• Brief: Your answer must be the exact lines from the one holding "Select the how to make ginger tea checkbox" through the end of the entries, with no pictures.

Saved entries
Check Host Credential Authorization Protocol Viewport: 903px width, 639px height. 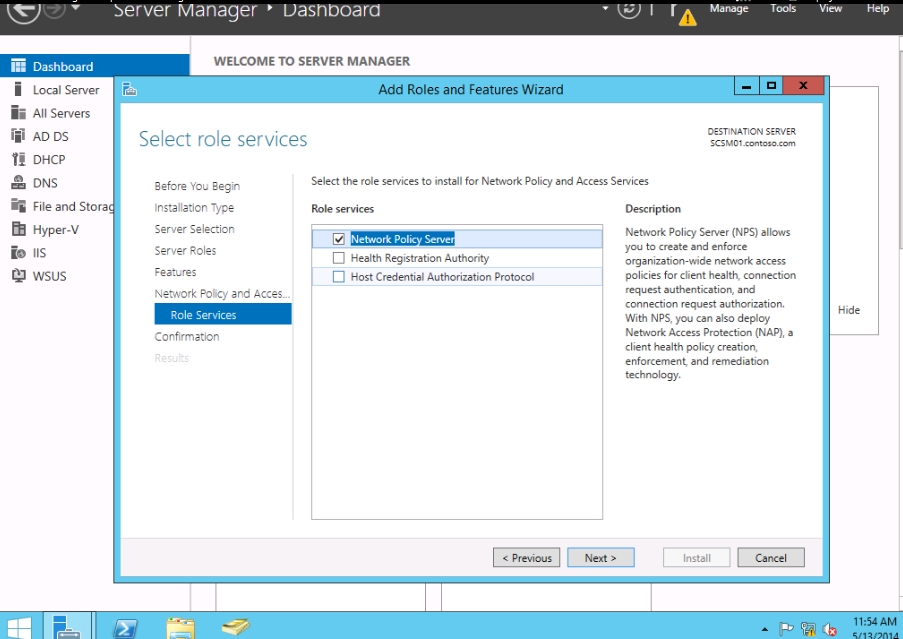click(x=338, y=277)
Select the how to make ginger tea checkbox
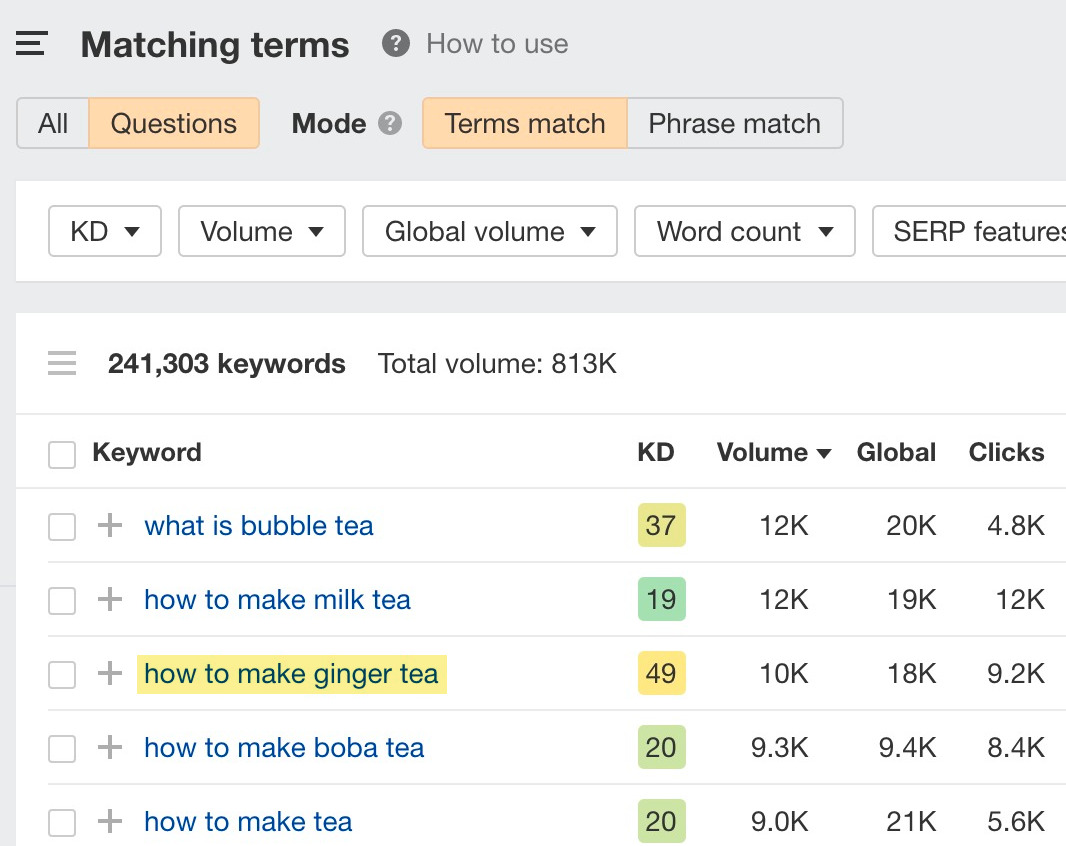Image resolution: width=1066 pixels, height=846 pixels. pos(62,675)
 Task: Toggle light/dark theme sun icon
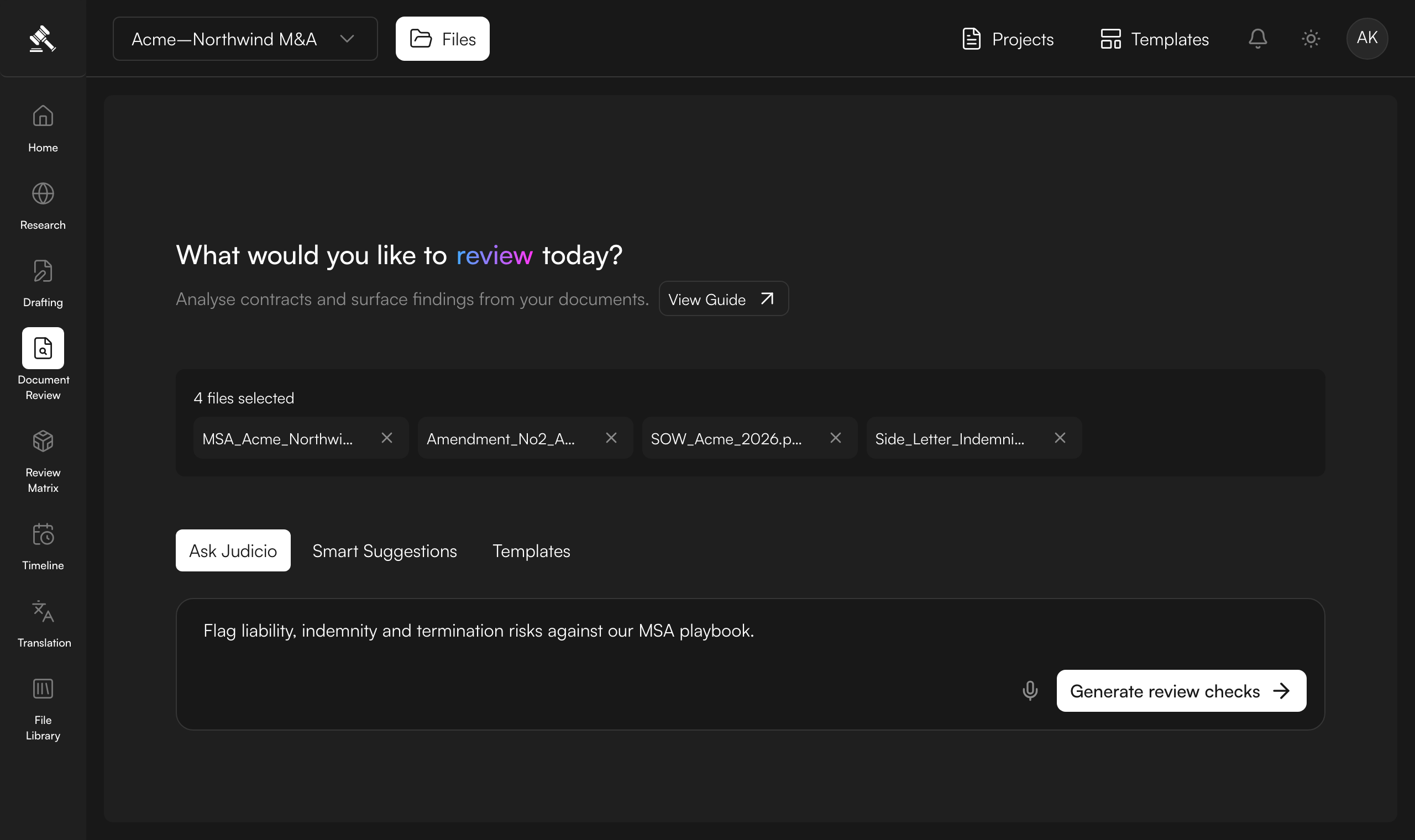[x=1311, y=39]
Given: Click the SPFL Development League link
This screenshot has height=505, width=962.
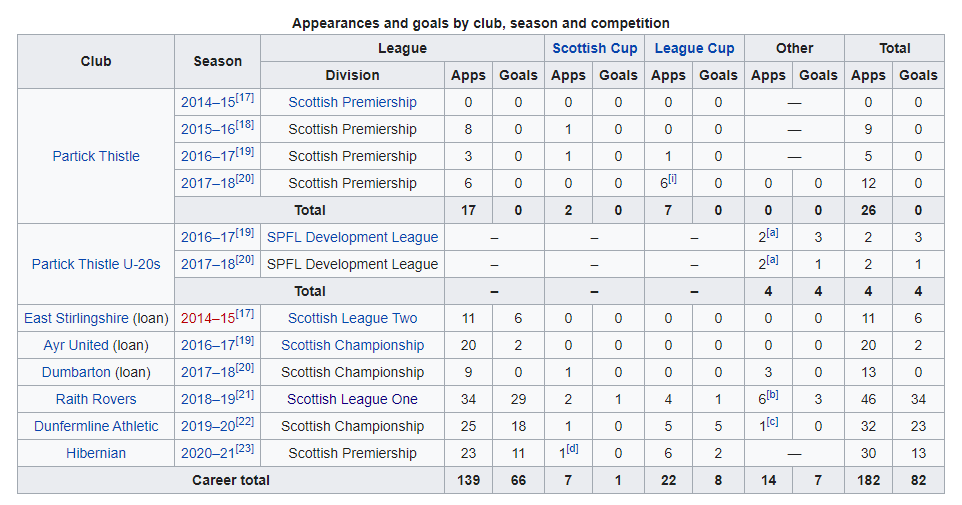Looking at the screenshot, I should coord(352,237).
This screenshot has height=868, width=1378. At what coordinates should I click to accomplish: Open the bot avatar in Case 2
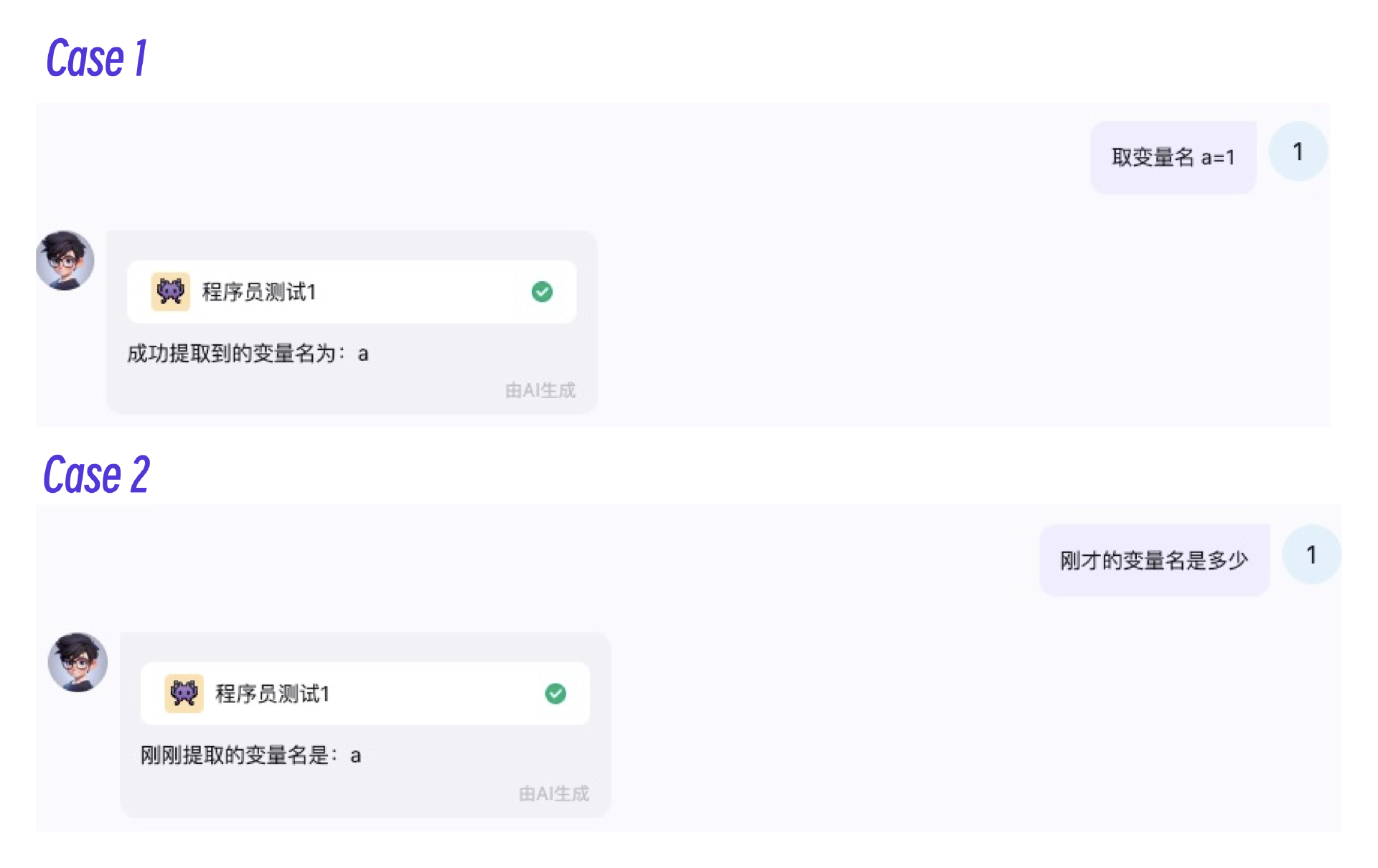tap(78, 662)
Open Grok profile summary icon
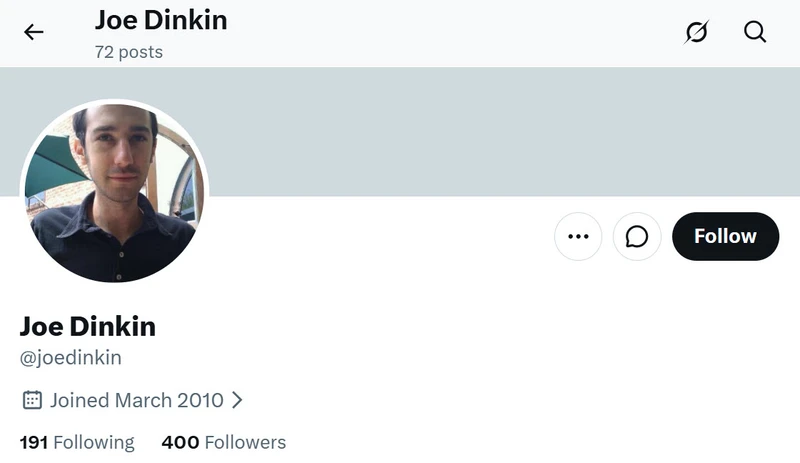Image resolution: width=800 pixels, height=463 pixels. click(696, 32)
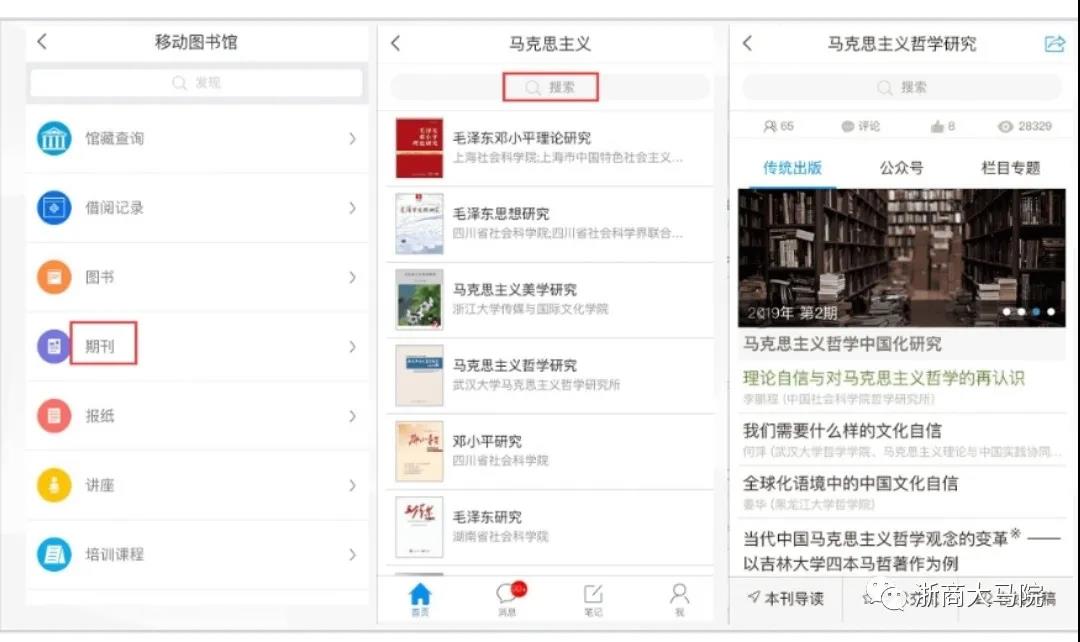Switch to the 公众号 tab
Viewport: 1080px width, 642px height.
point(901,168)
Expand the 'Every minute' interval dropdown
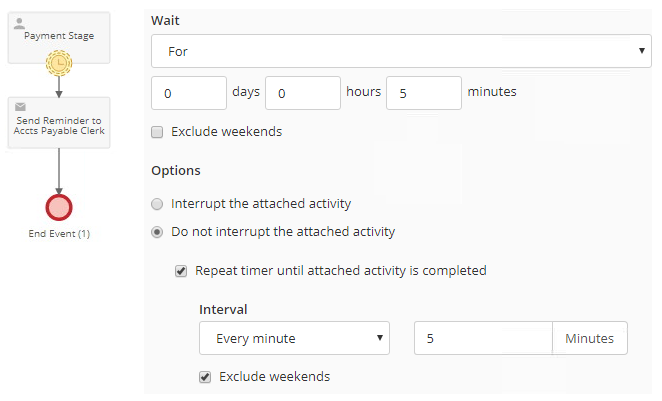This screenshot has height=401, width=662. tap(294, 338)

• Answer box:
Select the how to make ginger tea checkbox
Image resolution: width=1066 pixels, height=846 pixels. pos(62,675)
 Task: Toggle light/dark theme sun icon
[x=1311, y=39]
Given: Click the SPFL Development League link
This screenshot has height=505, width=962.
Looking at the screenshot, I should coord(352,237).
This screenshot has height=868, width=1378. At what coordinates should I click to accomplish: Open the bot avatar in Case 2
tap(78, 662)
Open Grok profile summary icon
Image resolution: width=800 pixels, height=463 pixels. click(696, 32)
Switch to the 公众号 tab
Viewport: 1080px width, 642px height.
point(901,168)
Expand the 'Every minute' interval dropdown
This screenshot has height=401, width=662. tap(294, 338)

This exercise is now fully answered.